Auditing Kubernetes Rbac Privilege Escalation

mukul975/Anthropic-Cybersecurity-Skills

Installation

openclaw install mukul975/auditing-kubernetes-rbac-privilege-escalation

Summary

Kubernetes Role-Based Access Control (RBAC, MITRE ATT&CK T1078 Valid Accounts) governs what every user and service account may do via Role/ClusterRole rules bound by RoleBinding/ClusterRoleBinding. Because workloads run with a mounted service-account token by default, an attacker who compromises one pod inherits that account's RBAC rights. Over-permissive bindings turn a single compromised pod into a cluster takeover: certain verbs and resources are "RBAC-equivalent to cluster-admin."

SKILL.md

Auditing Kubernetes RBAC Privilege Escalation

Legal Notice: This skill is for authorized security testing and educational purposes only. Enumerating and exercising RBAC permissions affects a live cluster's access posture. Only test clusters you own or are explicitly authorized in writing to assess.

Overview

Kubernetes Role-Based Access Control (RBAC, MITRE ATT&CK T1078 Valid Accounts) governs what every user and service account may do via Role/ClusterRole rules bound by RoleBinding/ClusterRoleBinding. Because workloads run with a mounted service-account token by default, an attacker who compromises one pod inherits that account's RBAC rights. Over-permissive bindings turn a single compromised pod into a cluster takeover: certain verbs and resources are "RBAC-equivalent to cluster-admin."

**Study material:**
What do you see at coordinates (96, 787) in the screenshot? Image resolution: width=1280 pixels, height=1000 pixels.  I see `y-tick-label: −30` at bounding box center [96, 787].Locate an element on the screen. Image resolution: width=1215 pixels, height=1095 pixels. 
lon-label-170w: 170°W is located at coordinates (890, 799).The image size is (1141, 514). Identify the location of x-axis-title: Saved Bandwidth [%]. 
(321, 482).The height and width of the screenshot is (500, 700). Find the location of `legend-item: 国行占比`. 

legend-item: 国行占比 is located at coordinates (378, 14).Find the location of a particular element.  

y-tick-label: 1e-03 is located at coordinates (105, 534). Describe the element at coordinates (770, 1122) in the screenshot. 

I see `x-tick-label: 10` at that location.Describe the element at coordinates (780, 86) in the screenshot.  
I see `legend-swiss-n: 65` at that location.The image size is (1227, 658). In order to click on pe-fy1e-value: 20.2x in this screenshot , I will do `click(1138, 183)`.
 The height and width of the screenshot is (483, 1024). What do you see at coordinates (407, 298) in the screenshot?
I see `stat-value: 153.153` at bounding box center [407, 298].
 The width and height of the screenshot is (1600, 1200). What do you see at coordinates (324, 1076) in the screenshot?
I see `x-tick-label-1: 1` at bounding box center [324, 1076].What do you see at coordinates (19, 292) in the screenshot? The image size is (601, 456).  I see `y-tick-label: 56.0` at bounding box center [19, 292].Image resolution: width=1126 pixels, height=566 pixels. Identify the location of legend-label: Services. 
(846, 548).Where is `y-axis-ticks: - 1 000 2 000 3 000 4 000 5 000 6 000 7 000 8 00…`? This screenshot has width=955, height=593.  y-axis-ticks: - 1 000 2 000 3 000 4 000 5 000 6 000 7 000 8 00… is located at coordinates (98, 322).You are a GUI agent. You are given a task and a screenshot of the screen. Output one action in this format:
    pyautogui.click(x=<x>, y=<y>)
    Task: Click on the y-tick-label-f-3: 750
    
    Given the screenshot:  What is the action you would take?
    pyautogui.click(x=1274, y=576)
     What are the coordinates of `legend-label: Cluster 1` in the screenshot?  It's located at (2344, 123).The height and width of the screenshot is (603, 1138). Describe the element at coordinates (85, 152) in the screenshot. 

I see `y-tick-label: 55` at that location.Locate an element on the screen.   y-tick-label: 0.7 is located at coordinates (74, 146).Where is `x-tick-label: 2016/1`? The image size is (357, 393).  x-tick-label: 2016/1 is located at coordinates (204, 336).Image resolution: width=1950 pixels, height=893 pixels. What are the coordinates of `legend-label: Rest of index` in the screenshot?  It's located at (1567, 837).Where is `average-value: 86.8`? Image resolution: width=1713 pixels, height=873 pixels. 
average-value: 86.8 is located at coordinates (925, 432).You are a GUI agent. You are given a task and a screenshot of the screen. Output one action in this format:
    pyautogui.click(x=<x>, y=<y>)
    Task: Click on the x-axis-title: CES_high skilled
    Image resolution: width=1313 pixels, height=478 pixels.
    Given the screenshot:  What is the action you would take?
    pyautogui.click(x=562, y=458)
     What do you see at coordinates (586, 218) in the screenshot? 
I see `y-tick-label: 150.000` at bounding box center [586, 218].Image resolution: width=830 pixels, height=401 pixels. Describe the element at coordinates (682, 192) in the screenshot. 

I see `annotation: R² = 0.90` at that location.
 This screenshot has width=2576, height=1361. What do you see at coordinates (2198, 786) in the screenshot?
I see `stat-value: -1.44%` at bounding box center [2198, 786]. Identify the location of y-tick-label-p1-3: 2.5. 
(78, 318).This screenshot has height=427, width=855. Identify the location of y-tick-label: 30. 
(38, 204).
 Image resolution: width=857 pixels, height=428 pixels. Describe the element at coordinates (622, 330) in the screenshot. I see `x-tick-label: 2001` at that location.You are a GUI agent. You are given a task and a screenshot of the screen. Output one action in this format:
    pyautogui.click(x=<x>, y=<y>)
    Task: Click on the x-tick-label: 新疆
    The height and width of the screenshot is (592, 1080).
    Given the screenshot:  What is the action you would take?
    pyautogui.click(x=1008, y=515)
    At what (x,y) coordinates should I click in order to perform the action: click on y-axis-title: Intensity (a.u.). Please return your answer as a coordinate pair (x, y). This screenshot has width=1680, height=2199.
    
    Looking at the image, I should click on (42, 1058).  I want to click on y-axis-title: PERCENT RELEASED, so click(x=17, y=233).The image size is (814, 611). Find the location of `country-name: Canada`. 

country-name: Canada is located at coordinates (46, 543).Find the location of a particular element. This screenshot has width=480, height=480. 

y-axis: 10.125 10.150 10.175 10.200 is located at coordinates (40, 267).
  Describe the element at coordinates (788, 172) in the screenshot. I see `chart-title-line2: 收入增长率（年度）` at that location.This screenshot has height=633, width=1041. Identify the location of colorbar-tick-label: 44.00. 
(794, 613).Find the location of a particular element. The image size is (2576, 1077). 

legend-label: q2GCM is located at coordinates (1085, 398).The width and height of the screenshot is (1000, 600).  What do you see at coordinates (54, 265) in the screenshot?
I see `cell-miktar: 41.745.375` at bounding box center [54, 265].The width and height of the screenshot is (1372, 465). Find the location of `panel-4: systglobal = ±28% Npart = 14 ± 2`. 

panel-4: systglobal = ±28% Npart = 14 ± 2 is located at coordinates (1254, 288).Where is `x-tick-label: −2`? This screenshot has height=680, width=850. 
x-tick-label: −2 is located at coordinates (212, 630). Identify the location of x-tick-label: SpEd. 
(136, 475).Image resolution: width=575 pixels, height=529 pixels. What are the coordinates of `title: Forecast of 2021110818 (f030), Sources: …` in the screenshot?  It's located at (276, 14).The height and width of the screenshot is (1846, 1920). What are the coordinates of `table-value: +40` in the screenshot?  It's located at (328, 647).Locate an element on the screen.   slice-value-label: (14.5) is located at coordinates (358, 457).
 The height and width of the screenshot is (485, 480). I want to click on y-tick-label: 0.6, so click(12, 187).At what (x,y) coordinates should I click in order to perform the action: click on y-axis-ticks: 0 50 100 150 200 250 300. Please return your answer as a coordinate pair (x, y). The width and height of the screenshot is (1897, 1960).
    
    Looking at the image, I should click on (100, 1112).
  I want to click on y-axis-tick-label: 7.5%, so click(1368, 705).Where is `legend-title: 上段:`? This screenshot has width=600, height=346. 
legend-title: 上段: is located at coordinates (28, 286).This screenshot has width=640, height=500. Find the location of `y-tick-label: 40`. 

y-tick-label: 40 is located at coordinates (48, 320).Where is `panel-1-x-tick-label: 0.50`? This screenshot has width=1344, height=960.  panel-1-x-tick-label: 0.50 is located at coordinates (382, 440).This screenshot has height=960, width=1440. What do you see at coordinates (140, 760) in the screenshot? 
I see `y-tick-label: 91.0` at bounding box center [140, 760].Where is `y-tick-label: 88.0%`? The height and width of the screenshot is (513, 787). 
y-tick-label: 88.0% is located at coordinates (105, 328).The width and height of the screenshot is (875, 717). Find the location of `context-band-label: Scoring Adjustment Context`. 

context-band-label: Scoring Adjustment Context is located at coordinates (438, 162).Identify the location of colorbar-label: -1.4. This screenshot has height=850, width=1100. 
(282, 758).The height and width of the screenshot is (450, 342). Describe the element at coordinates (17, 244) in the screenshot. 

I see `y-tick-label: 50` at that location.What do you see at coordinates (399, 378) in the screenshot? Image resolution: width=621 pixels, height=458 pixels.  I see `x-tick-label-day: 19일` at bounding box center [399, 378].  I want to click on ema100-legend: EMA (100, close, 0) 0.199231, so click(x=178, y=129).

**Set of tasks:**
1: Reproduce the stretch of the Kubernetes RBAC text above from "Legal Notice: This" through "writing to assess.".
2: Write the next part of the guide on auditing Kubernetes RBAC privilege escalation, beginning after its last sentence.

**Responses to the exercise:**
1:
Legal Notice: This skill is for authorized security testing and educational purposes only. Enumerating and exercising RBAC permissions affects a live cluster's access posture. Only test clusters you own or are explicitly authorized in writing to assess.

2:
Per the Kubernetes "RBAC Good Practices" guidance and Unit 42 research, the dangerous primitives are:

  • escalate on roles — grant yourself any permission, even ones you do not hold.
  • bind on clusterroles — create a binding to cluster-admin.
  • impersonate on users/groups/serviceaccounts — act as any subject including system:masters.
  • create/update/patch on pods — schedule a privileged pod or mount the node, escaping to the host (T1611).
  • create on pods/exec, pods/attach, pods/ephemeralcontainers — run code in any existing pod.
  • get/list/watch on secrets — list returns full secret contents, including other service-account tokens.
  • create on serviceaccounts/token — mint tokens for more privileged accounts.
  • update/patch on validatingwebhookconfigurations/mutatingwebhookconfigurations, nodes/proxy, certificatesigningrequests/approval — admission/CSR abuse to cluster-admin.
  • Wildcards (verbs: [""], resources: [""]) — implicit super-privilege.

This skill systematically enumerates effective permissions for every subject, maps which subjects hold these escalation primitives, and produces remediation evidence. Source: Kubernetes RBAC Good Practices; Unit 42 Kubernetes RBAC research.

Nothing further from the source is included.